Elazığ'da Tıp Fakültesi öğrencisi Enes Kara'nın intiharını haber yaptığı gerekçesiyle işten atılan yerel gazeteci Faik Akgün, RS FM'de Atilla Güner'le Akşam Postası'na konuk oldu.
Akgün, "Enes'in ölümü ilk olarak Elazığ genelinde 'Evinin önünde ölü bulundu' diye geçti, sonrasında Enes'in videosu sosyal medyada çıkınca intihar olduğu ortaya çıktı. Enes'in intihar ettiği yeri tespit etmek için yoğun bir uğraş verdik. Sonra araştırma yapmaya başladık. Cemaatin orada kiraladığı ya da satın aldığı tek bir daire var onu da şuradan biliyoruz; Enes'lerin kaldığı dairenin kapısında Risale-i Nur'dan çıkartmalar yapıştırılmış. Komşularla da konuştuk ve onlar da evin cemaat evi olduğunu ve Nurculara ait olduğunu her dönem farklı öğrencilerin gelip gittiğini hatta öğrencilerin başında cemaat tarafından görevlendirilen abileri olduğunu evi de 15 yılı aşkın süredir cemaatin kullandığını söylediler" ifadelerini kullandı.
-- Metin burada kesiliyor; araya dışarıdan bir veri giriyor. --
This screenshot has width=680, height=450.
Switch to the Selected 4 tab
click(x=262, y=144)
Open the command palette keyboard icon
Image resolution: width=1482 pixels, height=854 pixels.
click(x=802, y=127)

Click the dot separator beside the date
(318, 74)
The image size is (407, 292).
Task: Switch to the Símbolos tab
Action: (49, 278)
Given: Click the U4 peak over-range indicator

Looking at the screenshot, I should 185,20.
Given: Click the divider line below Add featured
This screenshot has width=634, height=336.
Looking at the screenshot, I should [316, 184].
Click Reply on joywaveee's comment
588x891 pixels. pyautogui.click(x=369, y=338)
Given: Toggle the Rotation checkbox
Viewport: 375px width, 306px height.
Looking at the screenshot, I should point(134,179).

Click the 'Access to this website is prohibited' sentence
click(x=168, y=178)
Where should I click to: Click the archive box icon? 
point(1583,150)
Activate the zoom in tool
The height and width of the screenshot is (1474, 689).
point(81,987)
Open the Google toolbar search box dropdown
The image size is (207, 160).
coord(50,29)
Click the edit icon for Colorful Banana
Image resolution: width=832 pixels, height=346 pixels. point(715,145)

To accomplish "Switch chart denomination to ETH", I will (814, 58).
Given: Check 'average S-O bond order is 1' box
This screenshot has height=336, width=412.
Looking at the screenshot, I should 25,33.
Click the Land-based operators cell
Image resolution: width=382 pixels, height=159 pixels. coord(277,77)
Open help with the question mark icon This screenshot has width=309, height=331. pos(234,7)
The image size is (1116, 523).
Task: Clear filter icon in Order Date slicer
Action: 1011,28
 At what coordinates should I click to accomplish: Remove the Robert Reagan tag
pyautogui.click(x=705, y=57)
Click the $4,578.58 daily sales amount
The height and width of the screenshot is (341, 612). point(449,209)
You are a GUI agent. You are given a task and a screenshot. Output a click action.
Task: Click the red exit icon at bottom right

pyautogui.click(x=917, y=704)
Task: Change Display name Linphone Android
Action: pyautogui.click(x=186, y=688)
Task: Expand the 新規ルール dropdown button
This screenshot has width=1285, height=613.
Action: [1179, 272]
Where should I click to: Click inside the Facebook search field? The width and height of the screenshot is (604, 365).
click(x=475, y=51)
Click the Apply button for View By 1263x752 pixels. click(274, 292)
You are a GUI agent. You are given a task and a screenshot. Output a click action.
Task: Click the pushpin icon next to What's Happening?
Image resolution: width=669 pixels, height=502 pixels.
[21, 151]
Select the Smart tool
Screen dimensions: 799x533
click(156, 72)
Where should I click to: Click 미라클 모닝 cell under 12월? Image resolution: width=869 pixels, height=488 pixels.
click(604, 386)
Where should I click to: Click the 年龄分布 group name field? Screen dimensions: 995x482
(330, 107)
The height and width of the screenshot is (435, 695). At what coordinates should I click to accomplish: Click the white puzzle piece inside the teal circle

'30 tarikatın 28'i Elazığ'da'
Enes Kara'nın ölümünün üzerinden günler geçmesine rağmen hala ön otopsi raporunun açıklanmadığını anımsatan Akgün, şunları söyledi:
"Elazığ için açıklama yapması gereken vali henüz açıklama yapmadı. Enes'in okulunun bağlı bulunduğu rektör ve dekan açıklama yapmadı. Elazığ, tamamen cemaatlerin yuvası haline gelmiş konumda. Türkiye genelinde 30 küsur tarikat varsa, bu tarikatların en az 28'inin en kolay şekilde örgütlendiği yer Elazığ. Enes'in haberini internet sitesinde yayınladık ve cemaate mensup olduğunu ifade eden şahıslar gazetenin telefonunu arayarak bana önce hakaret sonrasında da tehdit ettiler. Telefonda beni dinsizlikle, kafirlikle, kafirlere hizmet etmekle suçladılar. Haberin devamının geleceğini belirttiğim zaman da beni ölümle tehdit etmeye çalıştılar. 'İslam'ın nurunu tamamlanmasına engel olamayacağımız' gibi garip garip tehditler etmeye başladılar."
'Gövde gösterisi yapıyorlar'
Gazeteci Akgün, tehditlerden sonra gazete yönetimine ulaşıldığını ifade ederek, "Telefonda beni tehdit edenler istediklerini benden duyamayınca gazetenin imtiyaz sahibi ve genel yayın yönetmenine ulaşıyorlar, o da haberi siteden çıkarıyor, gazetede de basılmasına izin vermiyor. Bir sonraki gün genel yayın yönetmeni toplantı istedi ve gazetenin diğer çalışanları benimle ilgili olmayan rahatsızlıklardan bahsettiler ve işimi düzgün yapamadığımı bahane ederek beni yazı işleri müdürlüğü görevimden aldılar. Şu an beni işten çıkarmadılar, çünkü yerel gazeteler resmi ilanlarla dönen gazetelerdir ve resmi ilanı almak istiyorsanız kadronuzda belirli sayıda personel bulundurmanız gerekiyor ve beni çıkarttıkları takdirde sayı düşeceği için şu an görevden almakla yetindiler diye düşünüyorum" diye konuştu.
"Bu yapılar dernek ve vakıf adı altında örgütlenip okuma evleri açıyorlar. Siyasi partilerin içinde bile örgütlenmeleri var" vurgusunu yapan Akgün, şöyle devam etti:
"Elazığ Mustafapaşa mahallesinde görünüşte bir vakıf ama okuma şeklinde dükkandan bozma bir yer yapıp ve belirli günlerde 5-6 yaşlarındaki çocukların başlarına fes giydiriyor sokaklarda gezdiriyorlar. Adeta gövde gösterisi yapar gibi. Bu durum karşısında ilk tepki vermesi gereken muhalefet susuyor, gazeteler de sesini çıkarmıyor görmezden geliyor."